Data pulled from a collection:
↓

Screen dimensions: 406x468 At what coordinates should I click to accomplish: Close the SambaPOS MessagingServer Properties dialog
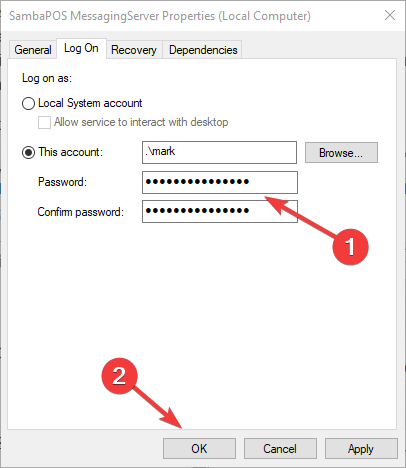390,15
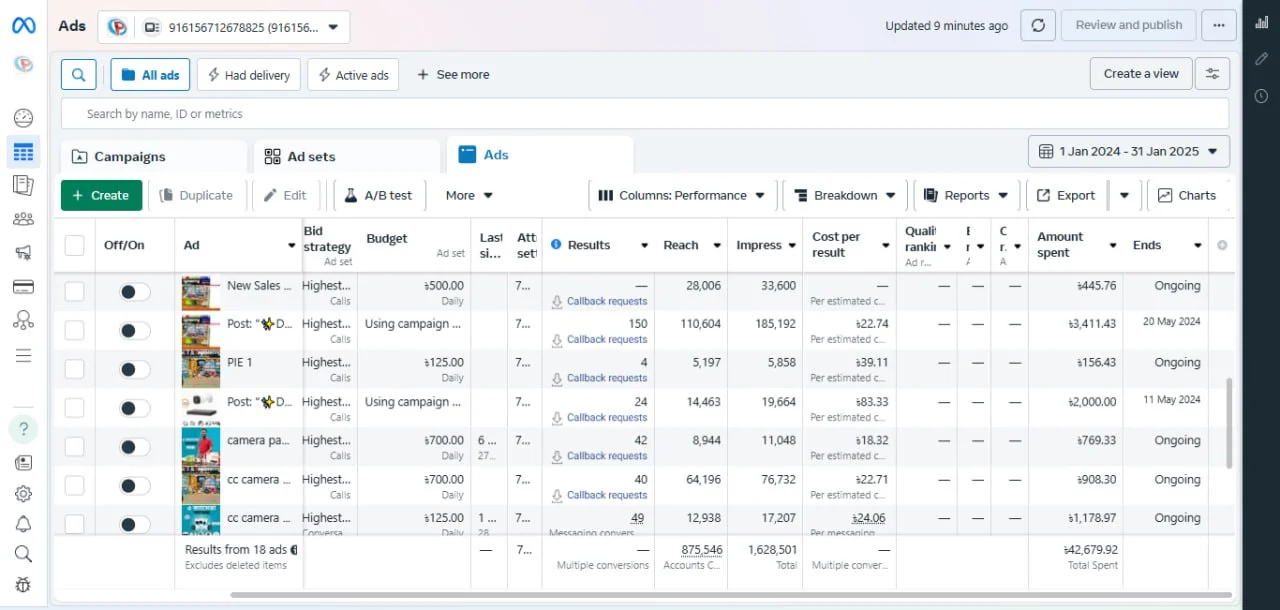Screen dimensions: 1280x610
Task: Click the search by name input field
Action: (x=644, y=114)
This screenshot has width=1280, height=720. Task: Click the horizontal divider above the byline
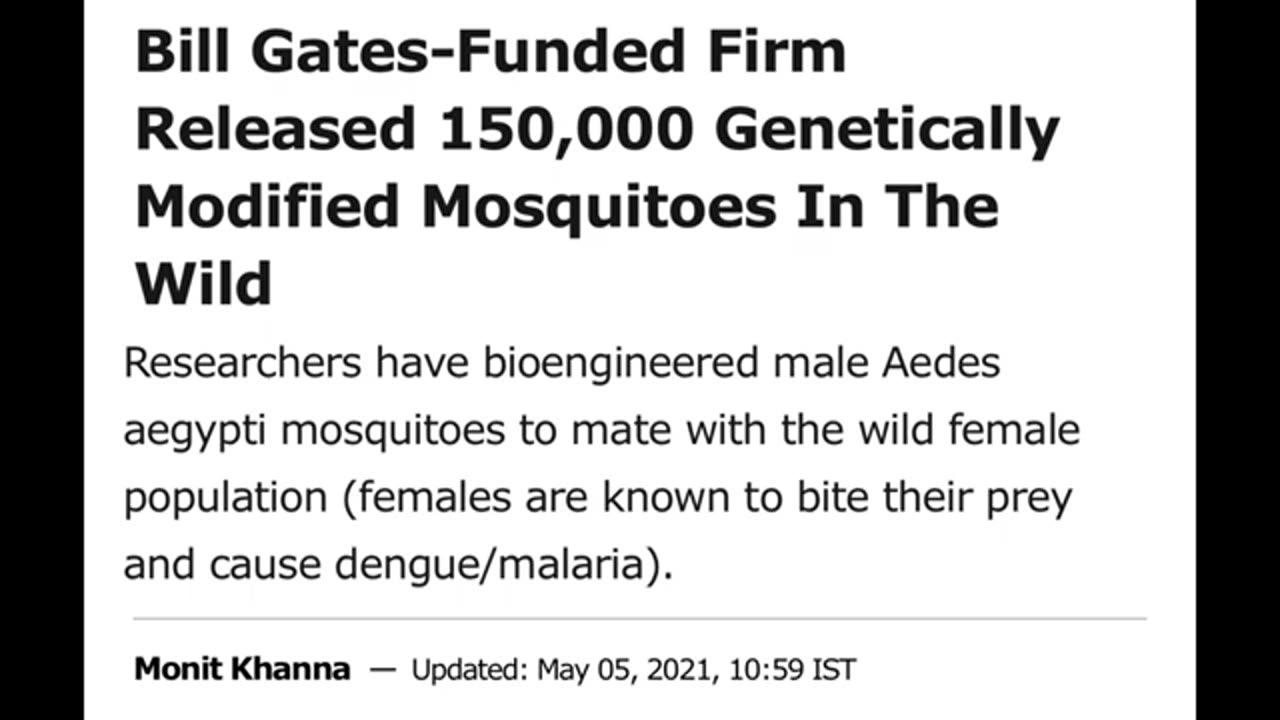[x=640, y=619]
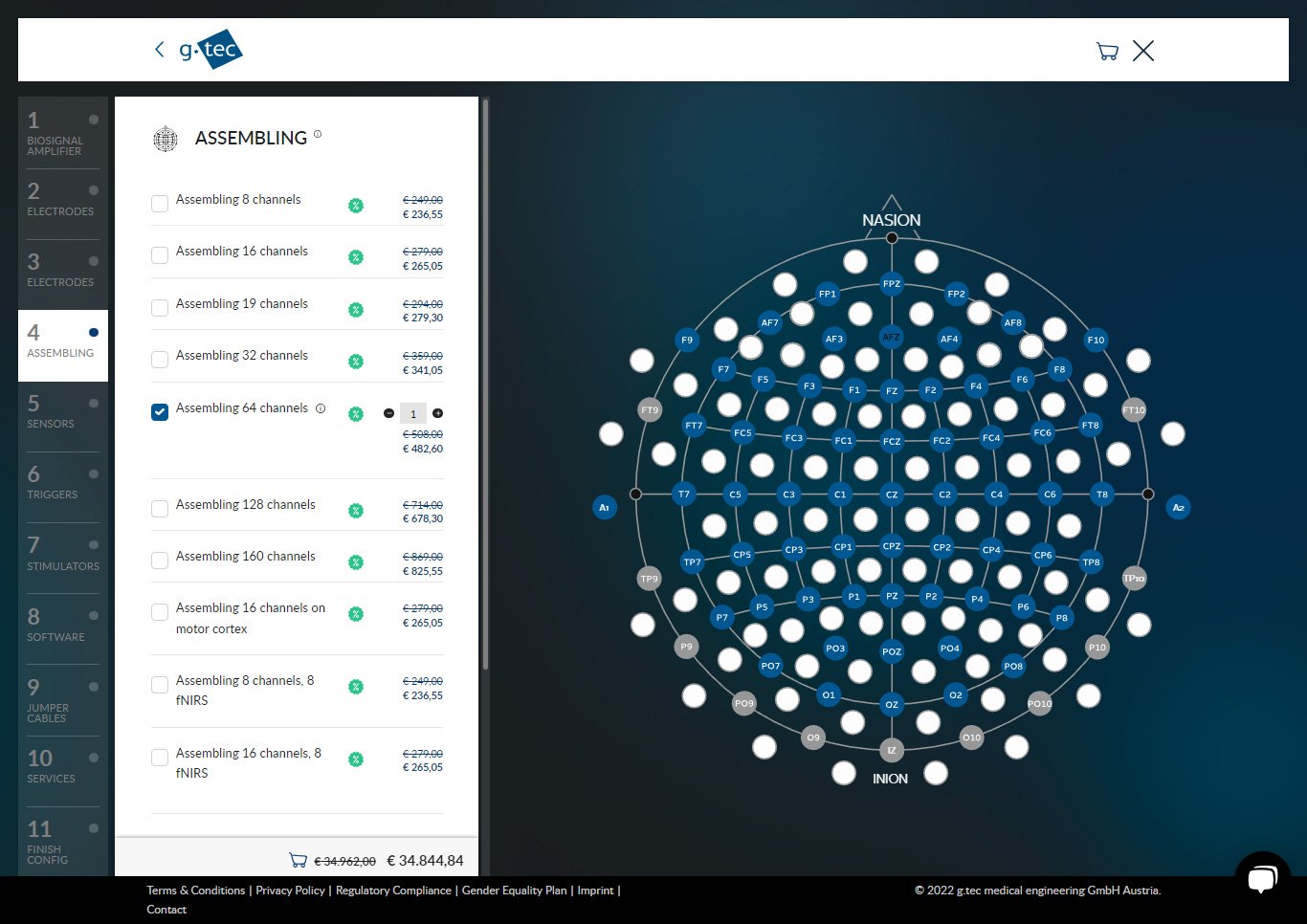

↑

PROBLEM REQUIREMENTS: Count the lines in the data above that contain the string "Task". Give only the number.

ANSWER TO THE PROBLEM: 2